Based on contracts in place and market prices at March 31, 2013, the aggregate fair value of all derivative contracts with credit-risk-related contingent features that were in a net liability position was $34 million (December 31, 2012 – $37 million), with collateral provided in the normal course of business of nil (December 31, 2012 – nil). If the credit-risk-related contingent features in these agreements had been triggered on March 31, 2013, we would have been required to provide collateral of $34 million (December 31, 2012 – $37 million) to our counterparties. Collateral may also need to be provided should the fair value of derivative instruments exceed pre-defined contractual exposure limit thresholds.
We feel we have sufficient liquidity in the form of cash and undrawn committed revolving bank lines to meet these contingent obligations should they arise.
FAIR VALUE HIERARCHY
Assets and liabilities that are recorded at fair value are required to be categorized into three levels based on the fair value hierarchy.
A 10 per cent increase or decrease in commodity prices, with all other variables held constant, would result in a $3 million decrease or increase, respectively, in the fair value of outstanding derivative instruments included in Level III at March 31, 2013.
Other information
CONTROLS AND PROCEDURES
Management, including our President and CEO and our CFO, evaluated the effectiveness of our disclosure controls and procedures as at March 31, 2013, as required by the Canadian securities regulatory authorities and by the SEC, and concluded that our disclosure controls and procedures are effective at a reasonable assurance level.
There were no changes in first quarter 2013 that had or are likely to have a material impact on our internal control over financial reporting.
Management is in the process of implementing an Enterprise Resource Planning (ERP) system that will likely affect some processes supporting internal control over financial reporting in subsequent quarters of 2013. The phased implementation period is planned to begin July 1, 2013.
CRITICAL ACCOUNTING POLICIES AND ESTIMATES, AND ACCOUNTING CHANGES
When we prepare financial statements that conform with U.S. GAAP, we are required to make estimates and assumptions that affect the timing and amount we record for our assets, liabilities, revenues and expenses because these items may be affected by future events. We base the estimates and assumptions on the most current information available, using our best judgment. We also regularly assess the assets and liabilities themselves.
Our significant accounting policies and critical accounting estimates have remained unchanged since December 31, 2012. You can find a summary of our significant accounting policies and critical accounting estimates in our 2012 Annual Report.
Changes in accounting policies for 2013
Balance sheet offsetting
Effective January 1, 2013, we adopted the Accounting Standards Update (ASU) on disclosures about balance sheet offsetting as issued by the Financial Accounting Standards Board (FASB) to enable understanding of the effects of netting arrangements on our financial position. Adoption of the ASU has resulted in increased qualitative and quantitative disclosures about certain derivative instruments that are either offset in accordance with current U.S. GAAP or are subject to a master netting arrangement or similar agreement.
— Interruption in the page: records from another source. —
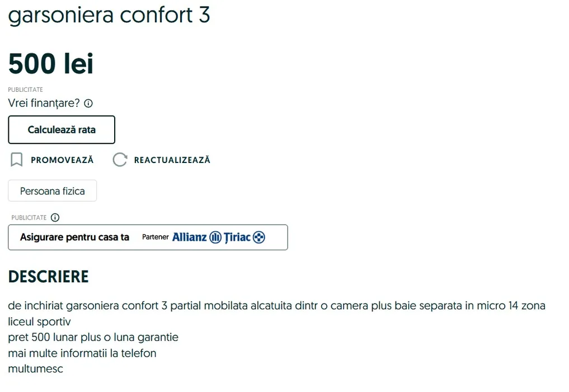Click the Allianz wordmark in the banner
Viewport: 569px width, 392px height.
(x=189, y=237)
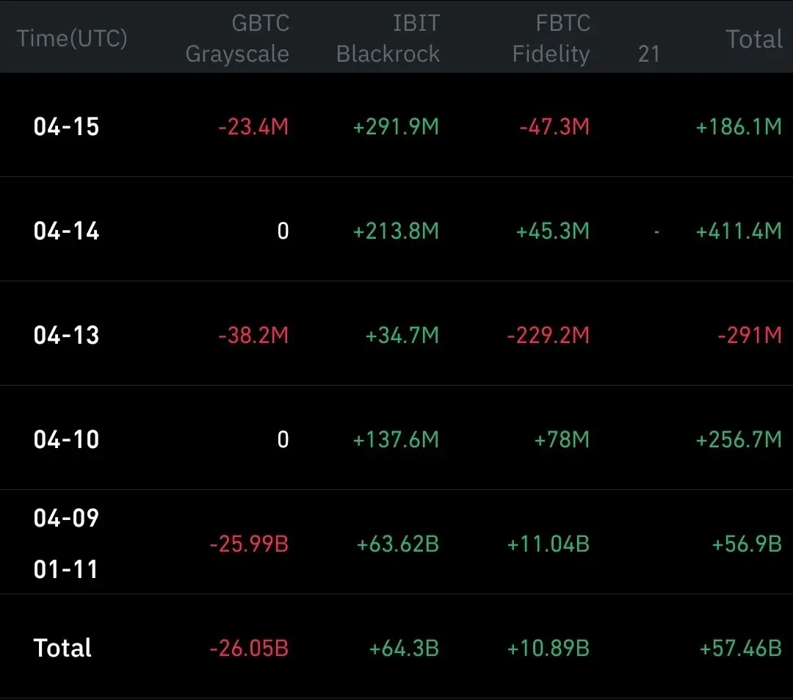Click the Total column header
Viewport: 793px width, 700px height.
click(754, 39)
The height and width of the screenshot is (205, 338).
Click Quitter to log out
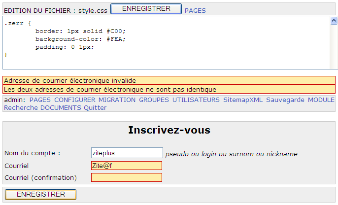click(95, 107)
Accumulated other comprehensive income
Effective January 1, 2013, we adopted the ASU on reporting of amounts reclassified out of accumulated other comprehensive income (AOCI) as issued by the FASB. Adoption of the ASU has resulted in providing additional qualitative and quantitative disclosures about significant amounts reclassified out of AOCI into net income.
Future accounting changes
Obligations resulting from joint and several liability arrangements
In February 2013, the FASB issued guidance for recognizing, measuring, and disclosing obligations resulting from joint and several liability arrangements when the total amount of the obligation is fixed at the reporting date. Debt arrangements, other contractual obligations, and settled litigation and judicial rulings are examples of these obligations. This ASU is effective retrospectively for fiscal years, and interim periods within those years, beginning after December 15, 2013. We are evaluating the impact that adopting the ASU would have on our consolidated financial statements, but do not expect it to be material.
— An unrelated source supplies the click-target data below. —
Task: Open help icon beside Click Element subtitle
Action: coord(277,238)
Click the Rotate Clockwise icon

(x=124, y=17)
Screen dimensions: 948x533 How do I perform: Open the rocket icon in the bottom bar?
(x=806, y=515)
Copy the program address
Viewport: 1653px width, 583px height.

Foreign currency matters – cumulative translation adjustment
In March 2013, the FASB issued amended guidance related to the release of the cumulative translation adjustment into net income when a parent either sells a part or all of its investment in a foreign entity or no longer holds a controlling financial interest in a subsidiary or group of assets that is a business. This ASU is effective prospectively for fiscal years, and interim reporting periods within those years, beginning after December 15, 2013. Early adoption is allowed as of the beginning of the entity–s fiscal year. We are evaluating the impact that adopting this ASU would have on our consolidated financial statements, but do not expect it to be material.
QUARTERLY RESULTS
FACTORS AFFECTING QUARTERLY FINANCIAL INFORMATION BY BUSINESS SEGMENT
Quarter-over-quarter revenues and net incomes sometimes fluctuate. The causes of this fluctuation vary across our business segments.
In Oil Pipelines, annual revenues and net income are based on contracted crude oil transportation and uncommitted spot transportation. Quarter-over-quarter revenues and net income during any particular fiscal year remain relatively stable.
FACTORS AFFECTING FINANCIAL INFORMATION BY QUARTER
Condensed consolidated statement of income
1. Basis of Presentation
These condensed consolidated financial statements of TransCanada Corporation (TransCanada or the Company) have been prepared by management in accordance with United States generally accepted accounting principles (U.S. GAAP). The accounting policies applied are consistent with those outlined in TransCanada–s annual audited consolidated financial statements for the year ended December 31, 2012. Capitalized and abbreviated terms that are used but not otherwise defined herein are identified in TransCanada–s 2012 Annual Report.
These condensed consolidated financial statements reflect adjustments, all of which are normal recurring adjustments that are, in the opinion of management, necessary to reflect the financial position and results of operations for the respective periods. These condensed consolidated financial statements do not include all disclosures required in the annual financial statements and should be read in conjunction with the 2012 audited Consolidated Financial Statements included in TransCanada–s 2012 Annual Report. Certain comparative figures have been reclassified to conform with the current period–s presentation.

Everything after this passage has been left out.